**Document passage**
━━━

Handles for attaching can have the parts (2) and (2) connected, so they
after the folding around the folding line (10) can be placed more
precisely. Handles related to the invention can be expanded to
independent carrying packages, that can be delivered plane and shut and
locked around the content without any previous gluing.
1. A carrying handle preferably for placing at two opposite top edges on a
bag or another package, where each of the parted or attached parts (2)
and (2') of the handle either is of a thin or relatively stiff foil of
plastic, cardboard etc. for attaching to the package (1) or consists of
the material itself for the package (1), possibly reinforced with extra
material (9), and which has or is equipped with carvings (3), (3')
designed as a part of a handle with from the carved material preserved
regions (4) and (4'), which are attached at the top and which preferably
are alike in the two parts (2) and (2'), characterized by the fact, that
the two parts (2) and (2') by bending of the regions (4) and (4'),
usually around folding lines (5) and (5'), are locked to each other
through the bent regions (4) and (4'), which possibly have incisions and
are of different shapes and lengths, preferably by the use of extensions
(7) and (7'), which possibly have barbs, and which are meant to be
fastened into corresponding slits (8) and/or (8'), or to have other means
for attaching, e.g. pressure locks, adhesives, Velcro fastenings,
embossments or a thin and stiff aluminum foil.
2. A carrying handle according to claim 1 characterized by the fact, that the folding lines (5) and (5') on the two parts (2) and (2') are supplemented with extra, preferably parallel folding lines (5a) and (5a'), and/or have the folding lines (5) and (5') displaced for each other:
3. A carrying handle according to at least one of the other claims, characterized by the fact, that it besides the carvings (3) and (3') with the regions (4) and (4'), folding lines (5) and (5'), extensions (7) and (7') and the slits (8) and (8'), has an extra set of carvings (3a) and (3a'), regions (4a) and (4a') etc., which preferably are of the same shape as the carving (3), the region (4) etc., but placed the wrong way around in relation to those.

━━━

**Data segment**

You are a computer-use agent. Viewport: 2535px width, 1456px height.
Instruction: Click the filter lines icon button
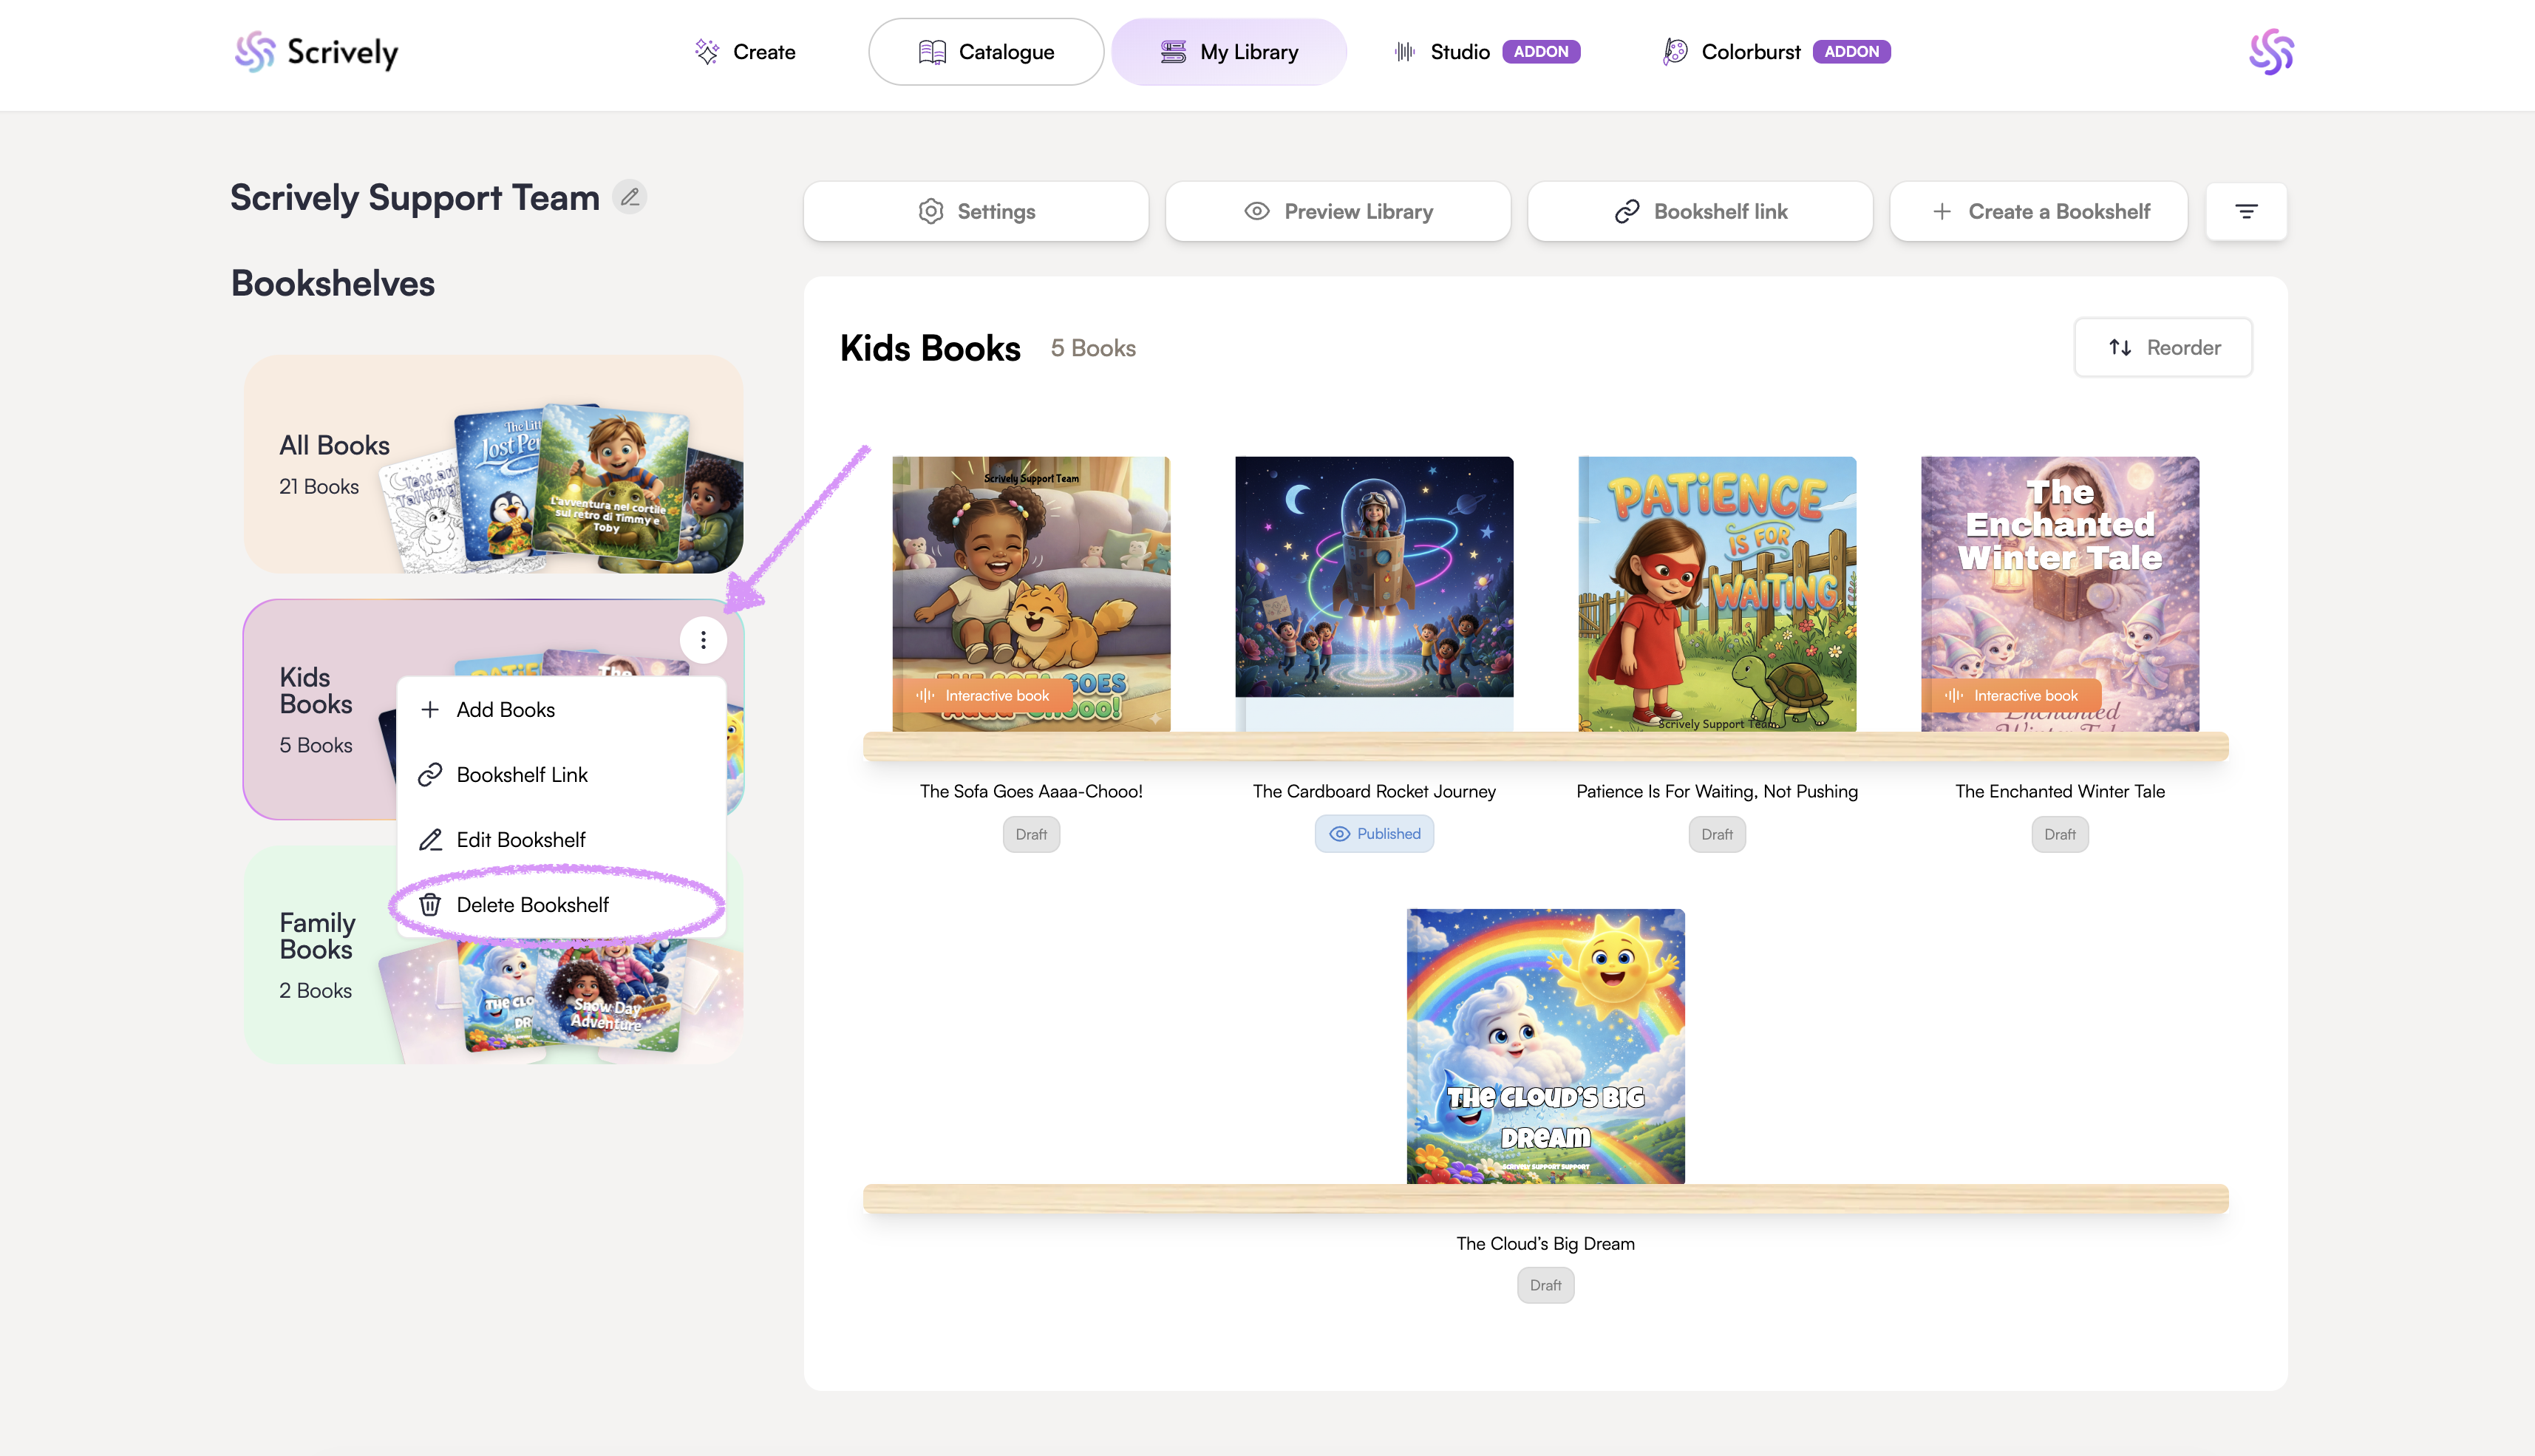[x=2246, y=211]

━━━

**Requirements**
- A) Answer each from the handle patent text:
(i) What can handles related to the invention be expanded to?
(ii) Besides extensions fastened into slits, what other means for attaching does claim 1 give as examples?
(iii) According to claim 3, how is the extra set of carvings placed in relation to carving (3) and region (4)?
- B) Sum up the handle patent text in three sentences.
The listing has no part in any of this.

**Answers provided**
- A)
(i) Independent carrying packages that can be delivered flat ("plane") and shut and locked around the content without any previous gluing.
(ii) Pressure locks, adhesives, Velcro fastenings, embossments, or a thin and stiff aluminum foil.
(iii) The wrong way around in relation to them.

- B) The handle patent text describes a carrying handle, preferably placed at two opposite top edges of a bag or other package, made of two parts that are either a thin or fairly stiff foil attached to the package or the package material itself. The two parts lock to each other when regions kept from carvings in the material are bent, usually around folding lines, often using extensions fastened into matching slits. Later claims add extra folding lines or an extra set of carvings placed the wrong way around, and the handles can be expanded to carrying packages that lock around their content without gluing.